Gu Kaifeng müzik odasından ayrıldığında Lin Feiran çalmayı bıraktı.

Müzik kitabını düzeltti ve piyano taburesinin içine koydu aceleyle müzik odasından ayrılmadan önce biri onu arkasından kovalıyormuş gibi davrandı.

çn: gece tuvalete giderken benim eşgal

Lin Feiran kendinden bir korkak olarak bahsetmediğinden bunu söylemek onun için utanç vericiydi. Birçok insan böceklerden, yılanlardan veya farelerden korkardı; Lin Feiran bunların hiçbirinden korkmuyordu. Çocukken bir köyde büyümüştü ve bu tür şeylere karşı bağışıklığı vardı. Ancak zayıf bir noktası vardı: hayaletlerden korkuyordu. Az önce Wang Yao yarı doğru yarı yanlış bir hikaye hakkında gevezelik etmişti ama Lin Feiran müzik odasında tek başına kalmaya cesaret edememişti.

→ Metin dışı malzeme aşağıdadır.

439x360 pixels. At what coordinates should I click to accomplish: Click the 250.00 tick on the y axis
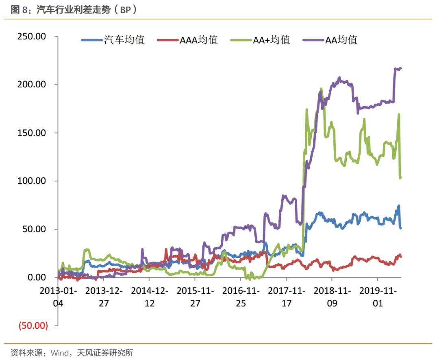[x=32, y=37]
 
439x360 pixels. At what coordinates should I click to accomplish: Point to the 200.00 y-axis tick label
[x=32, y=85]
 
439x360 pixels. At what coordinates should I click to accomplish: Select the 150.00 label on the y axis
[x=32, y=133]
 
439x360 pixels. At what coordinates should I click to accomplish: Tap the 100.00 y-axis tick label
[x=32, y=181]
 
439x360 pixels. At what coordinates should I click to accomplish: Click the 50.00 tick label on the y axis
[x=34, y=229]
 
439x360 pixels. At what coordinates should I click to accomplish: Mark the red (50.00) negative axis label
[x=33, y=325]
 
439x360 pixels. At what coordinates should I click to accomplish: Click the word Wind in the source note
[x=59, y=353]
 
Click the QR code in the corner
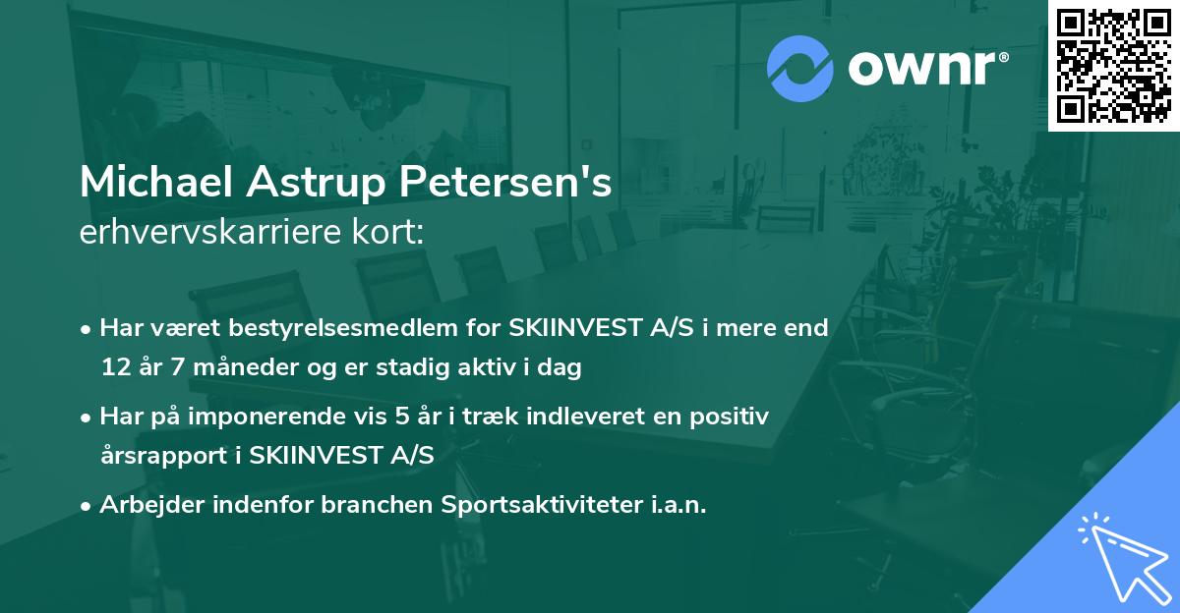pyautogui.click(x=1113, y=65)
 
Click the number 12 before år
pyautogui.click(x=114, y=368)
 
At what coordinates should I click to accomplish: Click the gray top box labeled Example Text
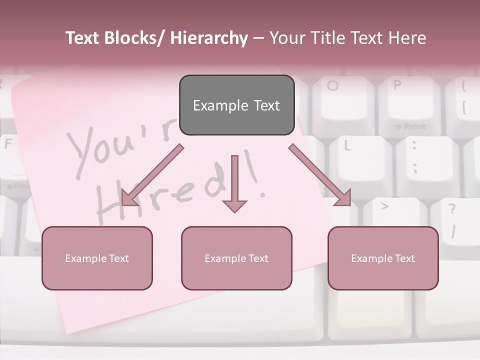click(236, 105)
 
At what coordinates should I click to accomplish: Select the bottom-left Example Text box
click(97, 258)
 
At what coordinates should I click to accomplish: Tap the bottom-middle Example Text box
click(236, 258)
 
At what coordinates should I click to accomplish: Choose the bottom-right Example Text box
click(383, 258)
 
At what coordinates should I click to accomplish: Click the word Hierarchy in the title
click(209, 38)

Lin Feiran küçükken büyükbabası tarafından köyde büyütülmüştü. Büyükbabasının mesleği modern bir pencereden bakınca kesinlikle bir dolandırıcı olarak nitelendirilebilirdi. Onunla yaşadığı yıllar tuhaftı ama büyükbabasının hangi gerçek becerilere sahip olduğunu görememişti. O zamanlar büyükbabasının en büyük hobisi Lin Feiran’e korku hikayeleri anlatmaktı. Hikayeler inanılmaz derecede gerçekçiydi ve genç Lin Feiran merakla doluydu. Hayaletlerden aşırı derecede korkmasına rağmen bu hikayeleri dinlemeye kendini zorladı. Büyürken hayaletlerden daha da korkmaya başladı ve bu özelliği hâlâ duruyordu.